Na resposta aguda ao estresse, o sangue do corpo é redirecionado e desviado de lugares que agora não são tão importantes. Quando a reação é de luta, por exemplo, o sangue é direcionado para a parte superior do corpo. Na reação de fuga o oposto ocorre, sendo o sangue direcionado para a parte inferior do corpo. Em condições propícias ao ato sexual, a irrigação sanguínea está mais concentrada na região pélvica.

A nível de sistema nervoso central, o estresse e a ansiedade implicam em predomínio da atividade simpática e ereções, por exemplo, necessitam do sistema nervoso parassimpático ativado. O resultado desse descompasso é um possível transtorno erétil, nos homens e falta de lubrificação vaginal nas mulheres. Se um homem estressado e ansioso consegue a ereção, cognições negativas podem bloqueá-la ou um acionamento simpático pode levar a ejacular antes do tempo, teríamos então uma ejaculação prematura (precoce).

Respostas do cérebro na relação sexual

Em condições de estresse e ansiedade, o cérebro comanda a liberação dos hormônios cortisol e adrenalina na corrente sanguínea. por outro lado, para o ato sexual, nosso cérebro comanda a liberação de óxido nítrico na corrente sanguínea. Ao compreender essas respostas naturais, tanto de luta ou fuga, quanto as relacionadas ao ato sexual, o cliente passa a reconhecer o estresse e a ansiedade como um dos elementos desencadeadores e/ou agravadores das disfunções sexuais, o que lhe permite adquirir recursos para potencializar sua recuperação.

Exemplo ocorreu em nosso consultório com uma cliente, apresentando quadro de transtorno do orgasmo feminino (ausência de orgasmo), ao longo da vida, ou seja, nunca havia chegado ao orgasmo. No entanto, ao tomar conhecimento dos mecanismos resultantes da resposta aguda ao estresse, relatou com ar de surpresa, que havia estado em luta ou fuga a vida toda. Desse modo, no dia seguinte à essa sessão, mandou uma mensagem dizendo “agora sei o que é orgasmo”.

Uma mensagem para levar para casa

Ao longo dos anos, pesquisadores aprenderam não apenas como e por que essas reações de luta e fuga ocorrem, mas também obtiveram uma percepção dos efeitos a longo prazo que o estresse crônico tem sobre a saúde física e emocional. Com o tempo, a ativação repetida da resposta ao estresse podem danificar vasos sanguíneos e artérias, aumentando a pressão sanguínea e aumentando o risco de ataques cardíacos ou derrames. São responsáveis também por alterações cerebrais que podem contribuir para a ansiedade, depressão e dependência químicas.

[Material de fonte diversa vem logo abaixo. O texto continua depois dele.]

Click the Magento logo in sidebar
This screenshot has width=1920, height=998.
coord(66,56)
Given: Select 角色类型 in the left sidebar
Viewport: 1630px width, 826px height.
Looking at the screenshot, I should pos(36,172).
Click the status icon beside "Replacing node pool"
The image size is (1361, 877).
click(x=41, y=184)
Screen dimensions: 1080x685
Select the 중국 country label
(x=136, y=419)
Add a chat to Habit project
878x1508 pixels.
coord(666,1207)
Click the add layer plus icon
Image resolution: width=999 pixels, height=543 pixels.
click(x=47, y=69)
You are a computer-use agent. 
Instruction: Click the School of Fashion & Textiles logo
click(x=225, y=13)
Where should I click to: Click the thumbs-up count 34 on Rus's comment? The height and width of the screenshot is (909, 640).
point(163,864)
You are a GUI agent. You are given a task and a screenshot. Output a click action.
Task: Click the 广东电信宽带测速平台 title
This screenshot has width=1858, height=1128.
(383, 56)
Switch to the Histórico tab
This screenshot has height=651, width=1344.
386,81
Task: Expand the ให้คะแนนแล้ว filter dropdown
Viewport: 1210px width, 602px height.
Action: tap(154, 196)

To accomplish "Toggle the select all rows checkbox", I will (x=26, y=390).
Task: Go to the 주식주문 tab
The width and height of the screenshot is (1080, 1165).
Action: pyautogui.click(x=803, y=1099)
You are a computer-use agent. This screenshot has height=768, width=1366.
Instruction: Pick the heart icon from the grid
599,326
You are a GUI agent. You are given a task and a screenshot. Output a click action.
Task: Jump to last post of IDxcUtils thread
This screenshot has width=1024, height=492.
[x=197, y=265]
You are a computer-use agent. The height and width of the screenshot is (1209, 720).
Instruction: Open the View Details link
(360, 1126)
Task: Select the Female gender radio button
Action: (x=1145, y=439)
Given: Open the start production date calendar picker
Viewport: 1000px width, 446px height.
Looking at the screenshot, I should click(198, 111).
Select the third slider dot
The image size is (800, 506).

A ativação crônica desse mecanismo de sobrevivência também contribui para a obesidade, tanto por mecanismos diretos (fazendo com que as pessoas comam mais) quanto indiretamente (diminuindo o sono e a disposição para o exercício). Felizmente, as pessoas podem aprender técnicas para combater a resposta ao estresse.

Atividades físicas, reeducação alimentar, técnicas de mindfulness e o desenvolvimento das forças de caráter Gratidão, Autorregulação e Apreciação da beleza, são traços positivos que podem ser desenvolvidos por meio da prática e contribuem para o crescimento pessoal e o bem-estar.